Response (for host metric monitoring)

Success
{
  "id"  : "2cSZzK3XfmG",
  "type": "host",
  "name": "disk.aa-00.writes.delta",
  "memo": "This monitor is for Hatena Blog.",
  "duration": 3,
  "metric": "disk.aa-00.writes.delta",
  "operator": ">",
  "warning": 20000.0,
  "critical": 400000.0,
  "maxCheckAttempts": 3,
  "notificationInterval": 60,
  "scopes": [
    "Hatena-Blog"
  ],
  "excludeScopes": [
    "Hatena-Bookmark: db-master"
  ]
}

id will be given and returned.

Error
STATUS CODE DESCRIPTION
400 when the input is in a format that can’t be received
400 when the name is empty
400 when the memo exceeds 2048 characters
400 when the duration is outside the range of 1~10
400 when warning or critical are outside the range of 0~100(%) in comparative monitoring settings *1
400 when the maxCheckAttempts is outside the range of 1~10
400 when the service name and role name that are assigned to scope and excludeScopes haven’t been registered yet
400 when the notification re-sending time interval is not set at 10 minutes or more
403 when the API key doesn't have the required permissions / when accessing from outside the permitted IP address range

*1 comparative monitoring

If monitoring host metrics, by assigning a specific character string to metric, comparative monitoring will be done for that metric. metrics that can be assigned as comparative monitoring values are as follows.

metric
"cpu%"
"memory%"
"disk%"
"swap%"
"container-cpu%"
"container-memory%"

*2 Service name and Role service name

Service name as well as role service name are character strings in the format <service name> and <service name>:<role name>.

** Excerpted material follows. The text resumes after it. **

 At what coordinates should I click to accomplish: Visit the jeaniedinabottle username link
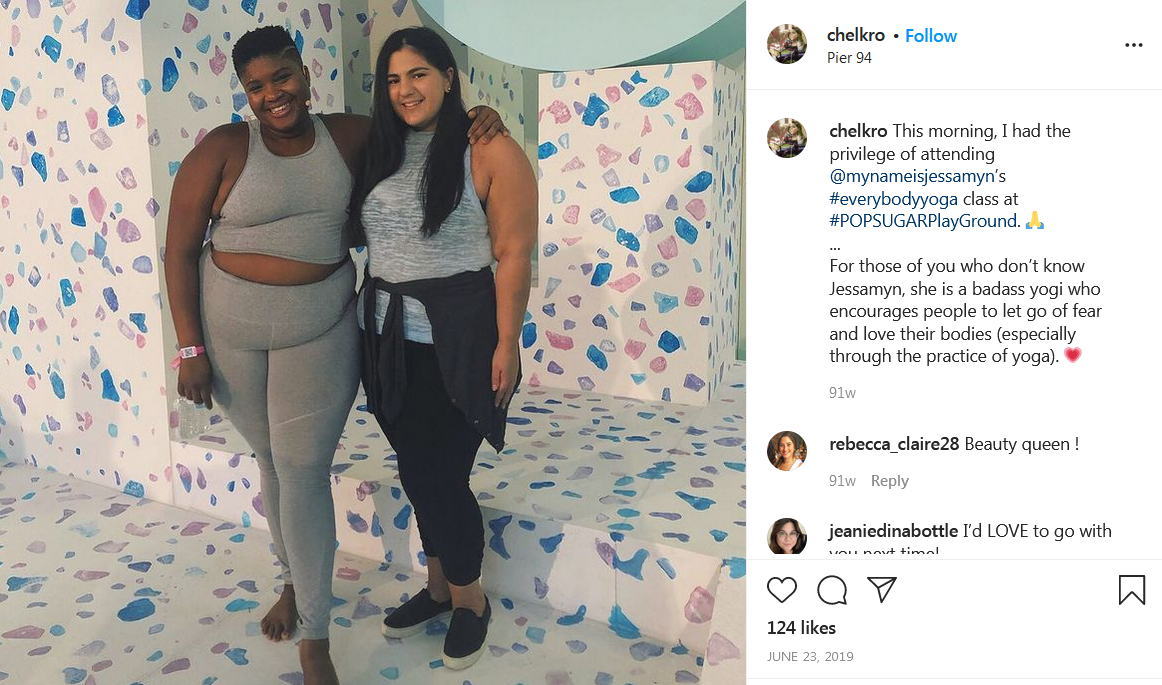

e.g. If the service name for Hatena-Bookmark is Hatena-Bookmark then the db-master role in the service Hatena-Bookmark would be Hatena-Bookmark:db-master

Usable characters are /^[A-Za-z0-9][A-Za-z0-9_-]+$/.

*3 Muted monitoring

This function disables notifications in monitoring. Alerts occur in response to monitoring thresholds, but notifications will not be sent to notification channels.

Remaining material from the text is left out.